SavingDetroitAngelaAngela

What was it like sharing your story with us?
Sharing my story with you all has definitely been interesting. I’m a really private person so that part was scary, but sometimes that can be a good thing.

How’s your neighborhood doing? Is it still tire-free, or have people dumped more tires and messed it up again? 
There haven’t been any more tires, thankfully, but since the clean up I’ve found so many other things to focus on in the neighborhood, so I’ve spent a lot of time with that.

What was the biggest thing you learned from your cleanup project?  
The biggest thing I’ve learned from my cleanup is that anyone can become a leader, and that I am a leader.

Have you been involved in any community service projects since filming ended? If so, what have you been up to? 
I’ve been involved in other things, like the Detroit mayoral election. Recently I put on a youth-led community forum by getting a lot of the mayoral candidates together to discuss issues with Detroit’s young people. It had a excellent turnout.

What’s next for you?
In the fall I’ll be starting out at Michigan State studying pre-law, where I will continue my journey to become mayor of the city of Detroit. It’s still my dream to be mayor, and I am well on my way to completing it. I have a internship this fall in the state’s capital working with legislation.

DetroitAlyssiaAlyssia

What was it like sharing your story with us?
Sharing my story was amazing! I feel as though a lot of people can hear my story now.

How are you feeling these days when you’re walking past abandoned buildings? 
Walking past an abandoned building nowadays is still frightening, yet there’s a little relief knowing something can be done, like boarding it up.

Do you feel like boarding up the buildings had an impact on the community?  If so, what was the impact?
Yes! I feel as though there was a huge impact made. A lot of kids around the school can feel safer and the boarded-up buildings look like they’re a part of the community.

What would you say is the biggest thing you learned from your abandoned buildings project?
The biggest thing I learned came from all the “what ifs.” I now look at an abandoned building and think, “What if someone has been hurt in there before?” “What if drugs are being sold out of there?” Automatically when I think about that I get upset and feel as though something has to be done. Not only is this affecting me, but it’s affecting others as well.

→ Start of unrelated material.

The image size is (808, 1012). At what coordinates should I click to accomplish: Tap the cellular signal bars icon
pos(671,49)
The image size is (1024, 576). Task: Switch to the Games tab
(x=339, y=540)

Have you been involved in any community service projects since filming stopped? If so, what have you been up to? 
I haven’t been as involved in Youth Voice, my youth group, because I’ve been working a lot trying to save money.

What’s next for you? Any challenges you’re facing?
Next for me is college. I want to further my education so I can do bigger and better things. I’ve been accepted at Bowling Green State University in Ohio. The only challenge is being able to afford college. I live with a single parent (my dad) and he’s unemployed and his credit is not good. I’m trying to get as much financial aid as I can from scholarships and loans, but I’m still a few thousand dollars short of my first semester’s tuition. So I started a page for people who like what I’m doing and want to give to help me go to college.

DetroitJaeLyneJae’Lyne

What was it like sharing your story with us?
Sharing my story was something that was generally difficult. It was something that was hard to think about and face, but talking about it was also very hard.

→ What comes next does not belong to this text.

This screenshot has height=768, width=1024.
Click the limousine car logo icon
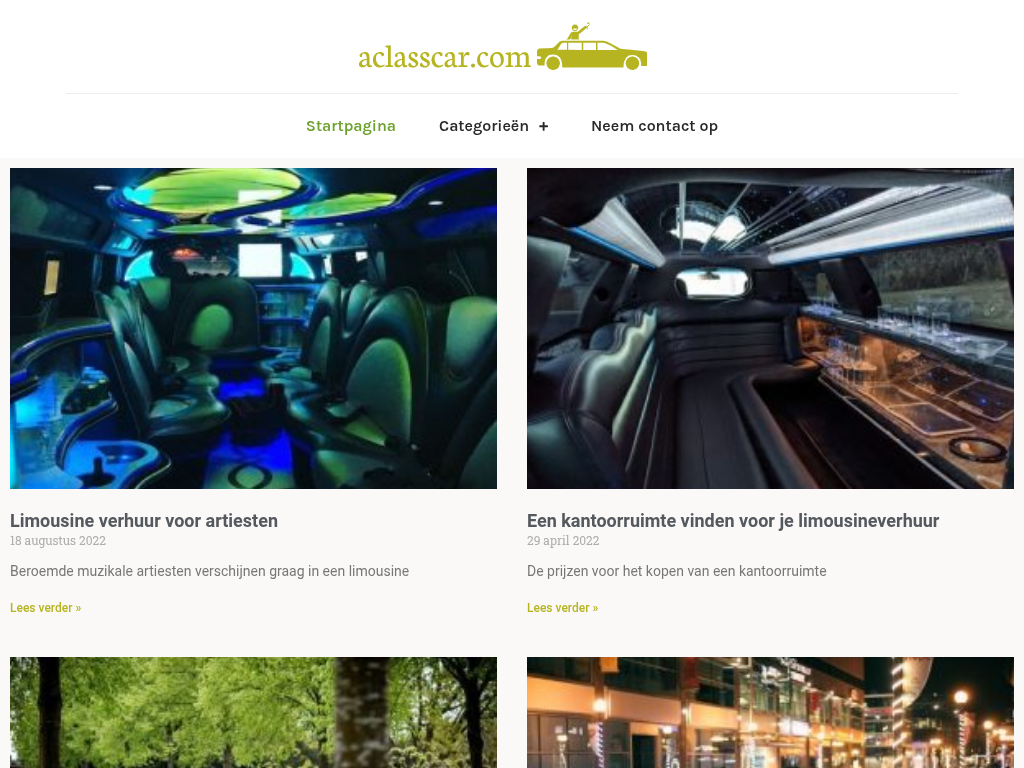tap(592, 46)
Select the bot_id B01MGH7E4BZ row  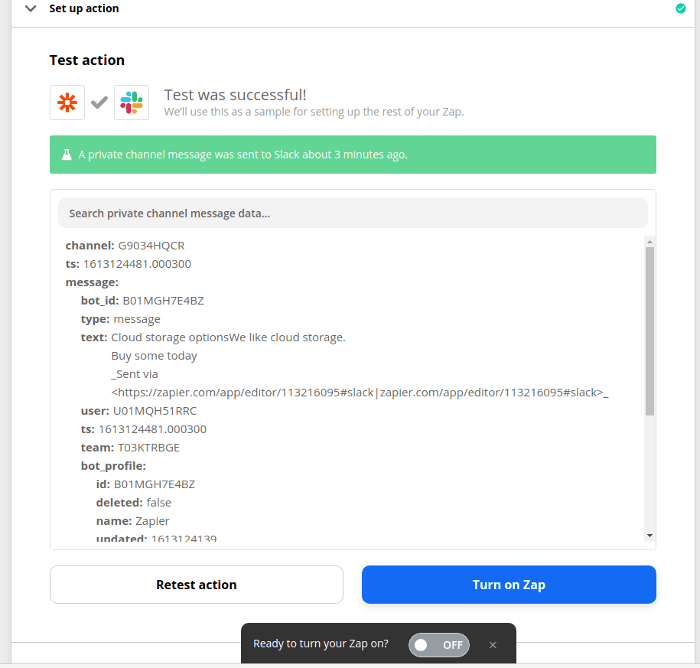point(142,301)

What’s you’re current living situation?  Have you and your family been able to find a stable place to live?
We recently moved off our old street and moved not too far from it. We now live in a two-family flat. I actually like this house more than the other house. The other house was like a mood kill. It had a bad atmosphere and bad memories. I feel like in this house, I have a new start. Yes, it’s a stable place, I guess.

How’s your mom doing? Has she been able to go back to work or get assistance for her injuries?   
My mom is doing OK. She still hurts a lot and takes her meds, but that doesn’t always help. She still attends physical therapy. She’s also still waiting to be seen by a judge, and is in too much pain to work.

What was the biggest thing you learned from your board-up project?  
The biggest thing I learned from the board-up was that people really do care about their community. Not just adults, but people my age, and even younger than me.

Have you been involved in any community service projects since filming stopped? If so, what have you been up to? 
I’ve been involved in fence painting and have continued with the Cody Rouge Community Action Alliance youth council.

What’s next for you? Any challenges you’re facing?
Basically what’s next for me is a new start. I have the ACT coming up, which is really important to me. I’ll be running for secretary of the youth council and I’m working, too.